The information produced by SACs and their involvement in criminal justice projects have been, and will continue to be, critical to federal, state, and local criminal justice agencies and community organizations as they develop programs and policies related to crime, illegal drugs, victim services, and the administration of justice.
Alaska Justice Statistical Analysis Center (AJ-SAC)

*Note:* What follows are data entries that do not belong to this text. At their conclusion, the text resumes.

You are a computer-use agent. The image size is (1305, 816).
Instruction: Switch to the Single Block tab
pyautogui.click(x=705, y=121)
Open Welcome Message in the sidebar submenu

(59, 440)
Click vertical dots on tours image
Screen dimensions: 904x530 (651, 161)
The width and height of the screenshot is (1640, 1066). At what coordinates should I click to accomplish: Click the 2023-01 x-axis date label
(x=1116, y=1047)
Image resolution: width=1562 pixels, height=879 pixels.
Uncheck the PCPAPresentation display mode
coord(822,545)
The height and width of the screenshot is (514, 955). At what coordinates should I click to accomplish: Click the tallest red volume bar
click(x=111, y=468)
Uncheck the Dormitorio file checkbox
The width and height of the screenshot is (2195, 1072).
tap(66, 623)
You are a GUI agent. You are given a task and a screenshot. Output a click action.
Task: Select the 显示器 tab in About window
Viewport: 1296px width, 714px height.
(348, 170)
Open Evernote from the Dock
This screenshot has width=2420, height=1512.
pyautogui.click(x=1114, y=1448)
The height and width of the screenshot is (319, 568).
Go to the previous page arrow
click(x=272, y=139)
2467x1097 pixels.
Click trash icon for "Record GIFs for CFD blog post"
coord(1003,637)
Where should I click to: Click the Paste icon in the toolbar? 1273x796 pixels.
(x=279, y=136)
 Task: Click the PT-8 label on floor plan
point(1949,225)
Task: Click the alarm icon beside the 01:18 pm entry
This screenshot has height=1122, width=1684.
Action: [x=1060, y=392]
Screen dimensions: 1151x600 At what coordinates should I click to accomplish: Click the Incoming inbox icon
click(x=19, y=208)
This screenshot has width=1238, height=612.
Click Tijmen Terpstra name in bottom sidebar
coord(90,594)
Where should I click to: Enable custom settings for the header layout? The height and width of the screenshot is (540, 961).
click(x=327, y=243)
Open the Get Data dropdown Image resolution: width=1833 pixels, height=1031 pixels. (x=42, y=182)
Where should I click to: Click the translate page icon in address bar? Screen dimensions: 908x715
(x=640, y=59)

The Alaska Justice Statistical Analysis Center was established by Administrative Order No. 89, signed by Governor Sheffield on July 2, 1986. The AJ-SAC was declared responsible for assisting Alaska criminal justice agencies and state and local governments and officials by:
• Maintaining data and researching available information bases;
• Providing advice and service related to technical and procedural problems involving statistical analysis of justice data;
• Developing methods and conducting statistical analyses;
• Responding to requests for justice information; and
• Providing Alaska representation to the Bureau of Justice Statistics (BJS), the Bureau of Justice Assistance (BJA), and the Justice Research and Statistics Association (JRSA).
In fulfilling these responsibilities, the AJ-SAC may be called upon to assist state and local justice agencies and organizations in securing federal grants to respond to specific informational and/or data requests from BJS, BJA, JRSA, or other entities under the Office of Justice Programs (OJP) umbrella.